= EXERCISE =
Repeat each entry word for word.

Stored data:
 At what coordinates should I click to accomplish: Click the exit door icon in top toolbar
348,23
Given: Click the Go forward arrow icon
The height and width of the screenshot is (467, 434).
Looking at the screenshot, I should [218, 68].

= PROBLEM SOLUTION =
 At what coordinates should I click to accomplish: Click the exit door icon in top toolbar
348,23
Given: Click the Go forward arrow icon
The height and width of the screenshot is (467, 434).
Looking at the screenshot, I should [218, 68].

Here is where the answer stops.